5. What are the significant advancements of this work compared to other earlier works (Refs. 512)? A clear distinction would be very helpful.
6. What is the physical mechanism for generating the noise?
7. Which one is the shot noise contribution and which one is the thermal noise contribution and how to see those?
8. The figure captions contain very small amount of information. It is hard to follow the qualitative picture (besides the quantitative values) from those.
Report
Owing to the abovementioned points, the present version is not suitable for publication in SciPost Physics. However, a detailed discussion of all the points, listed in the “Weaknesses” may make the manuscript suitable for SciPost physics.
Requested changes
A detailed discussion of all the points, listed in the “Weaknesses”.
Strengths
1. The authors present a wellcontrolled calculation of thermodynamic quantities for several pumping cycles, using the systematic gradient expansion of nonequilibrium Green's functions.
Weaknesses
1. The work is very incremental: all tools and concepts were developed earlier (e.g., in Refs. [9,10]), and the present work represents their straightforward application to a specific case of quantum pumps with noninteracting electrons.
2. Physical results are not clearly formulated. The authors have calculated several quantities, some of which are obviously zero in the steady state (those characterising the change in the central island's state over one pumping cycle), and some are not (like work and heat during the cycle). What are we supposed to learn from this?
3. In general, the authors present many calculations but little discussion of their physical meaning.
Report
Based on the above arguments, I would not recommend the present version of the manuscript for publication in any journal. However, after some revision, the manuscript may become suitable for publication in SciPost Physics Core. Below are specific issues that should be addressed.

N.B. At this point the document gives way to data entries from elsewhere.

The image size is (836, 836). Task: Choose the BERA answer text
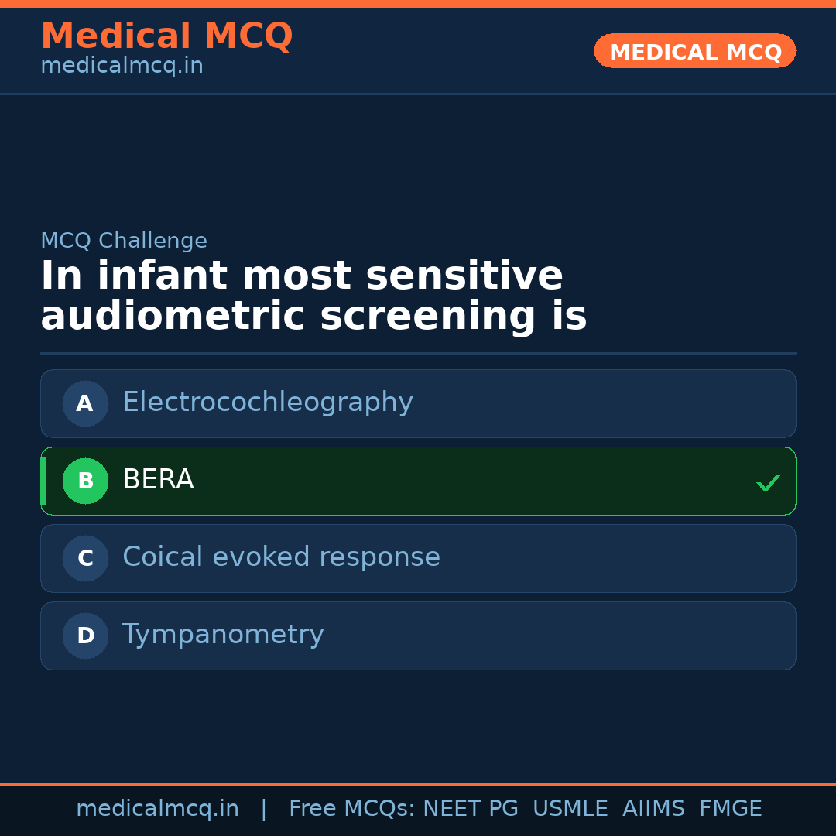tap(158, 480)
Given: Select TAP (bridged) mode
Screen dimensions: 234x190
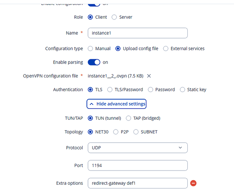Looking at the screenshot, I should [129, 118].
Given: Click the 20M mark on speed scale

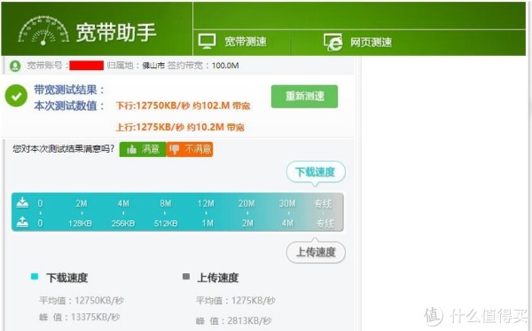Looking at the screenshot, I should click(246, 203).
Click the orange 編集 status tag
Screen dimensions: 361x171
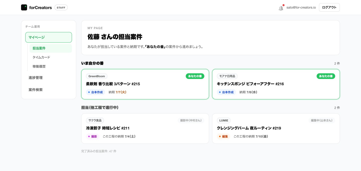[223, 137]
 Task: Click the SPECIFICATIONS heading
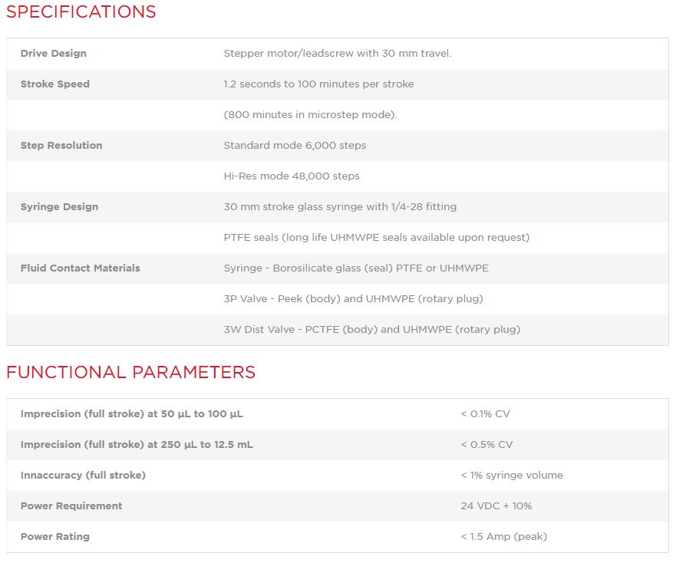pos(81,12)
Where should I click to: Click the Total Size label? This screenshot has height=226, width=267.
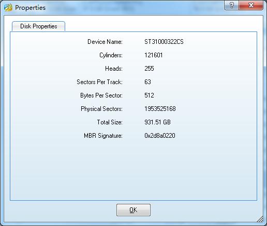[110, 122]
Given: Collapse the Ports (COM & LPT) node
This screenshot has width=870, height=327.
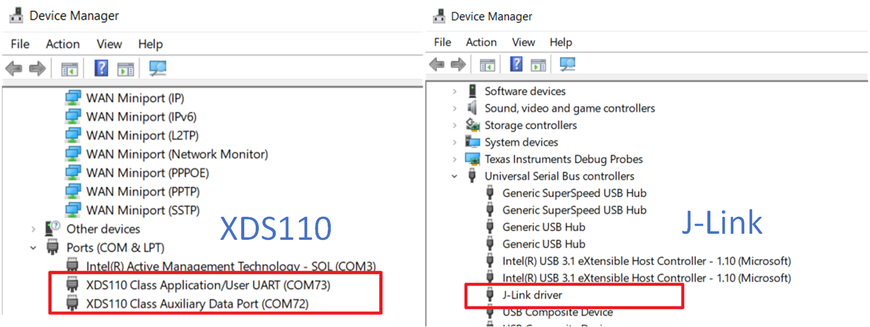Looking at the screenshot, I should pyautogui.click(x=33, y=248).
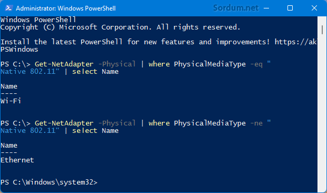The width and height of the screenshot is (327, 193).
Task: Click the second Get-NetAdapter command
Action: pyautogui.click(x=64, y=123)
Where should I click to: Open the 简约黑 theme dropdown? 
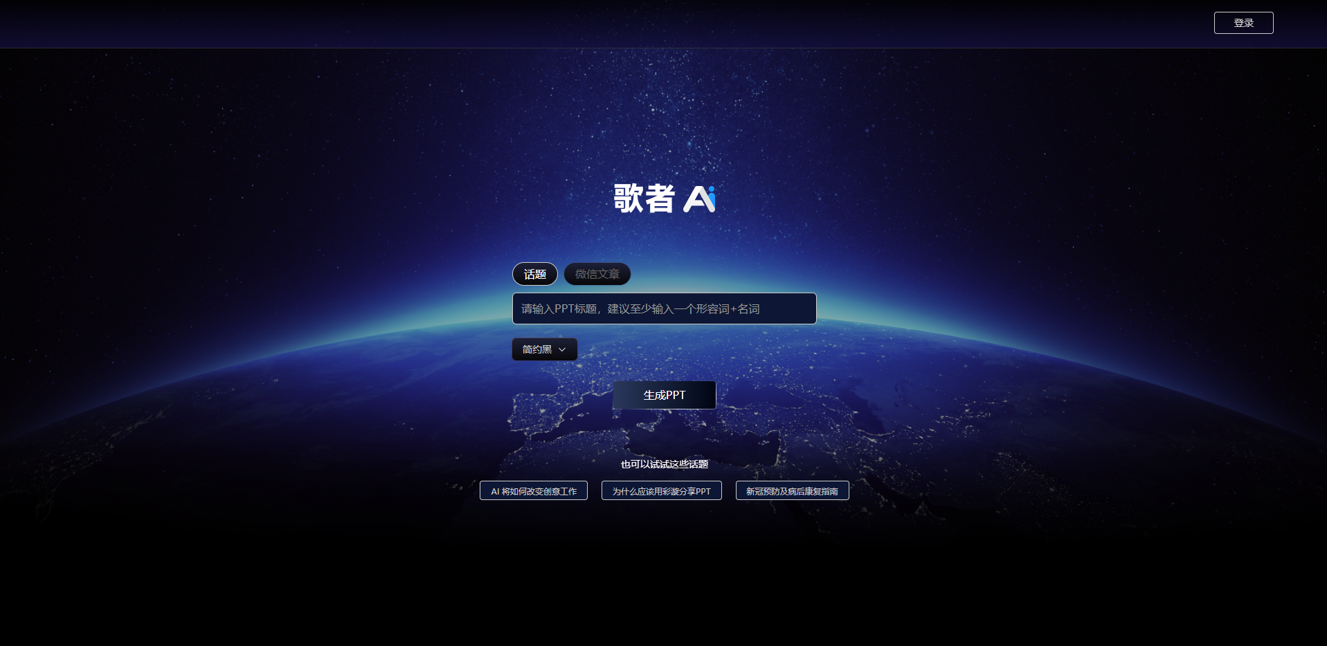(x=544, y=349)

1. In the introduction, the authors mention "a selfconsistent thermodynamic analysis of the operation of a quantum pump". I don't see what is selfconsistent here. The authors perform an explicit calculation via gradient expansion.

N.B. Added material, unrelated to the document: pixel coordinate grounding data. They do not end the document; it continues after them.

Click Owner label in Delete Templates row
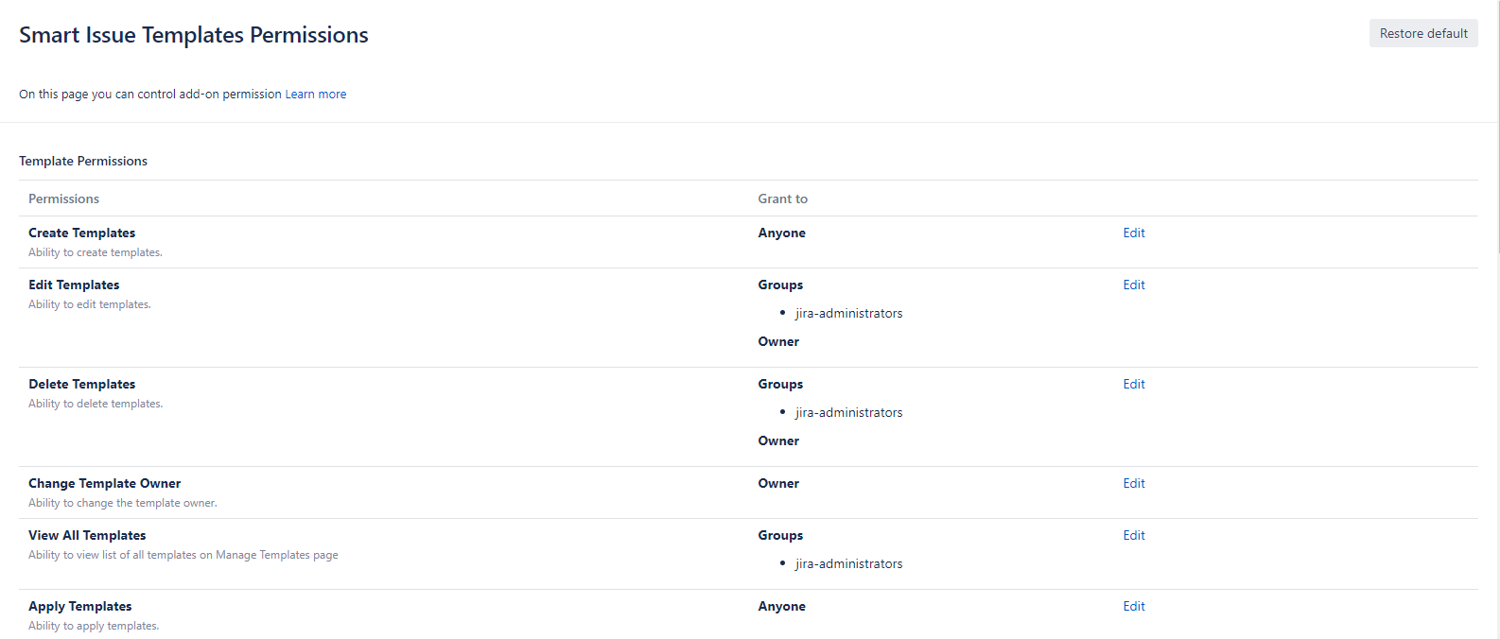Viewport: 1500px width, 639px height. point(778,440)
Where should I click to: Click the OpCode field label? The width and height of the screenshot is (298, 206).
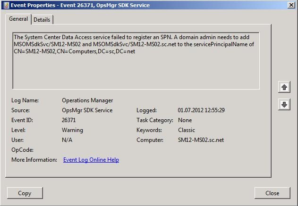(22, 150)

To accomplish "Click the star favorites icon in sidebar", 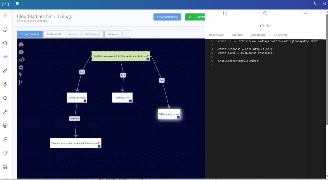I will point(5,43).
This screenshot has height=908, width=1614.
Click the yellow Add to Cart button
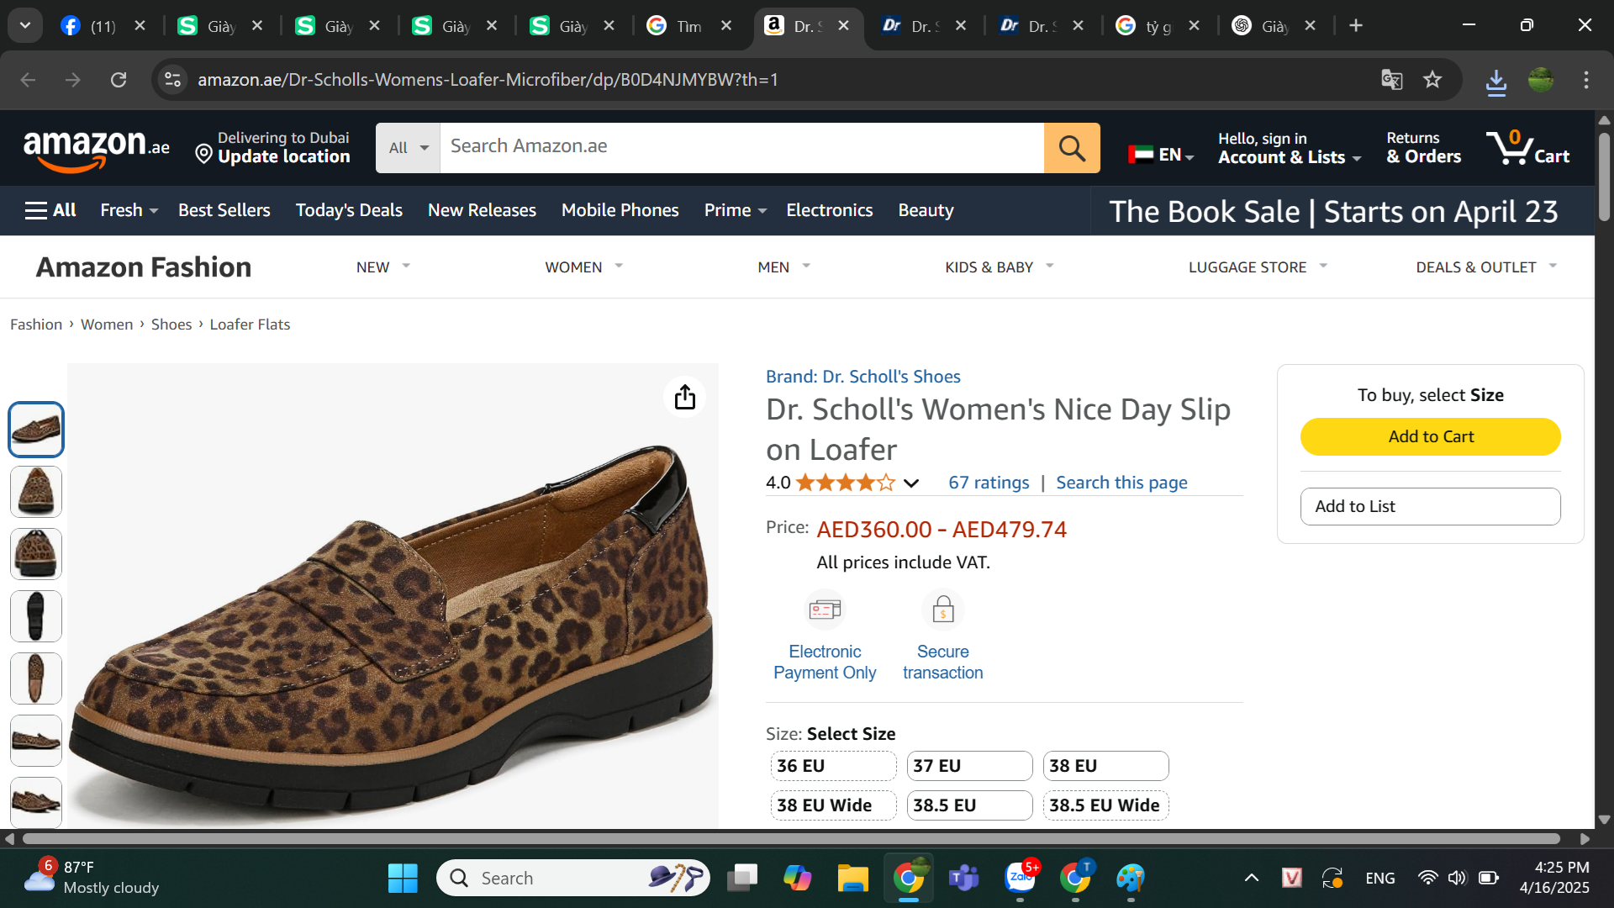(x=1430, y=436)
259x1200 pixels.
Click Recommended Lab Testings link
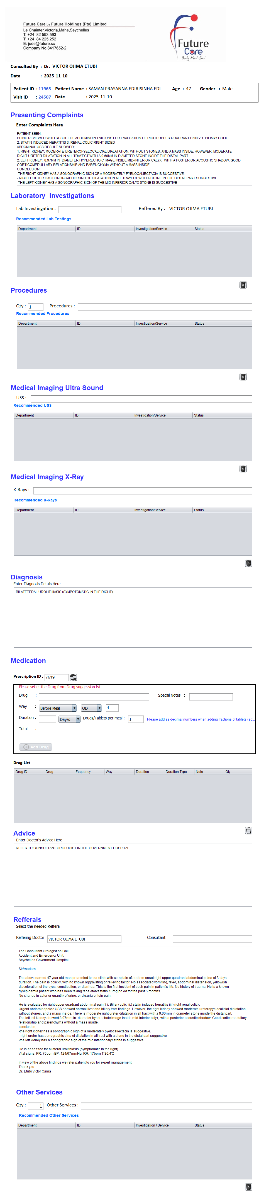(44, 218)
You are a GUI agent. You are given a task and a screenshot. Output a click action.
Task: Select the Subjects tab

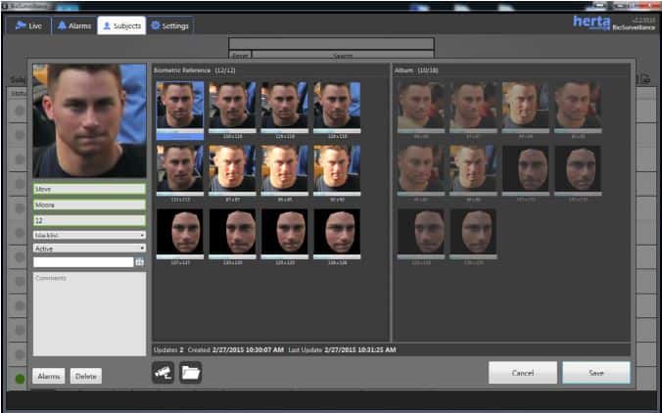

2. In Eqs. (6) and (7) there is some confusion between operators and their averages. What state is the average taken over? Why is the charge in Eq.(6) is defined over one cycle, while its noise in Eq.(7) instead involves some unspecified observation time T_m?
3. The authors define different contributions to the noise in Eqs. (32)(34), and then they speak about thermal and shot noise, but they never explain which is which and why.
4. In all cases, the geometric (zeroorder) part of the work is found to be zero. Isn't it just the property of any isothermal cycle?
5. For the peristaltic cycle, the authors' finding that the charge noise vanishes in the charge quantisation limit is rather obvious, since in the limit of infinite energy excursion, it is certainly filled from one reservoir and certainly emptied into the other one, so there is no room for any fluctuations. However, for the triangular cycle the situation is much less clear to me. To start with, the authors do not specify the temperature at which their calculation is done, so I assume it is zero. Then, during 1/3 of the cycle the level is coupled to both reservoirs and if epsilon_0 is at the Fermi level, an arbitrary charge can pass from one side to the other for a given realisation of the cycle, so I don't see why the noise should vanish in this limit. From Fig. 12 it is not clear if the noise vanishes or not. And all this the authors comment by just one phrase "The current noise has the usual behaviour" after Eq. (96). So, does the noise vanish or not, and why? What is the role of finite temperature? Besides, I do not see why the limit epsilon_0 > 0 is called quantisation limit, since 1/2 is not really quantisation.